*EXERCISE PROMPT*. Working through the data below, reproduce word for word the line with "Click the red question mark indicator" and every line after it, both ends included, and omit the pictures.

*SOURCE RECORDS*.
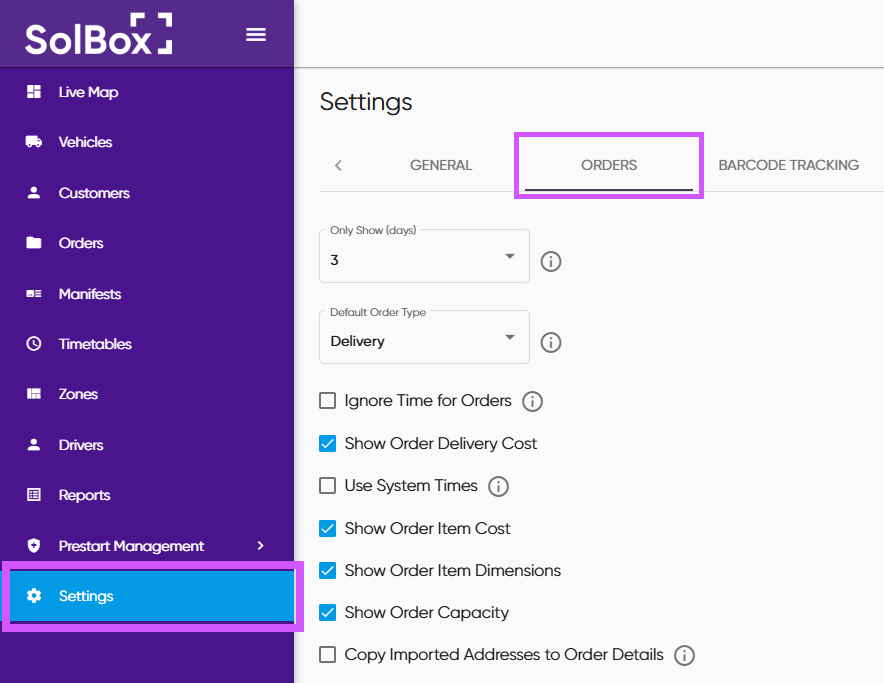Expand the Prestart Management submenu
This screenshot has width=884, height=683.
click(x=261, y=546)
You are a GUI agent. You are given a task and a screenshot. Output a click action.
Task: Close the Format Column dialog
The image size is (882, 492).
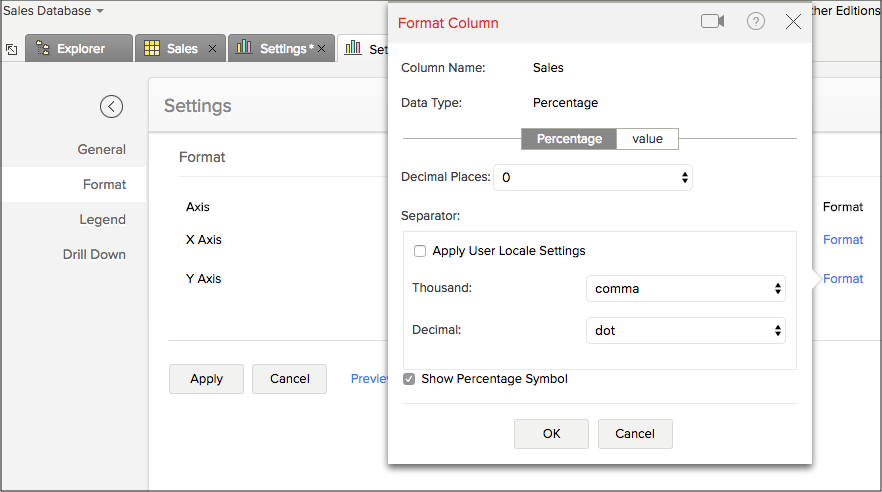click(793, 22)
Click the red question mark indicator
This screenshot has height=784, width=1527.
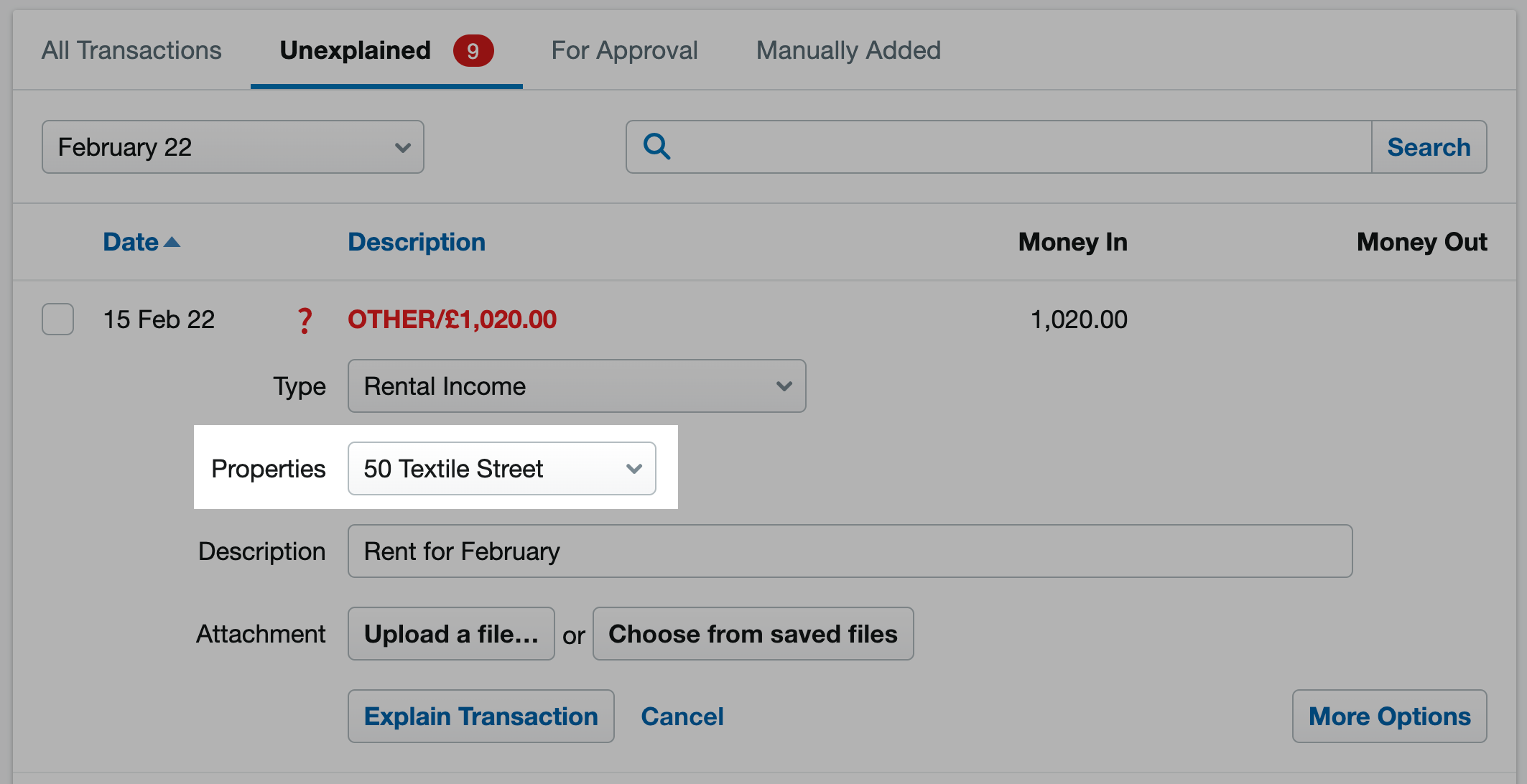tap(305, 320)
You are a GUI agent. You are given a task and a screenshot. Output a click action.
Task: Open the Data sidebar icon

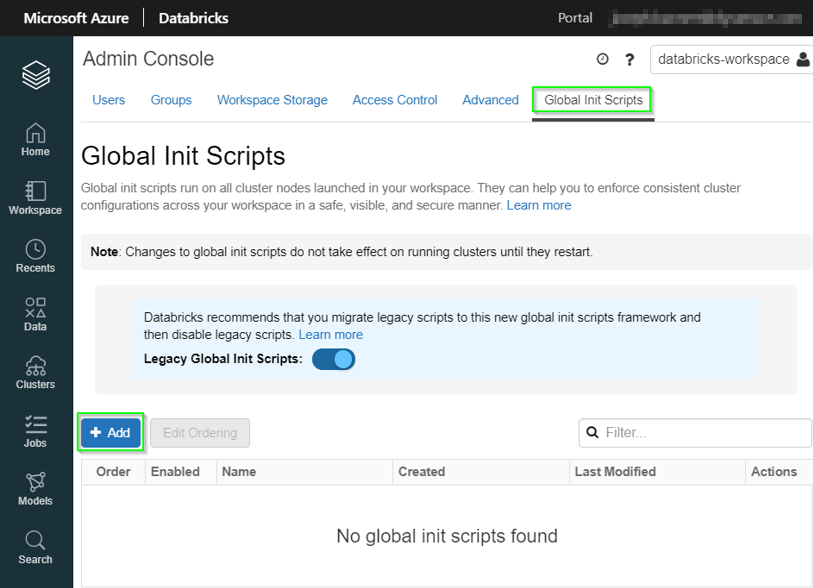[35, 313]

*YOUR RESPONSE*.
Click the red question mark indicator
This screenshot has height=784, width=1527.
tap(305, 320)
You are a GUI agent. You are given a task and a screenshot. Output a click action.
Task: Open the Data sidebar icon

[35, 313]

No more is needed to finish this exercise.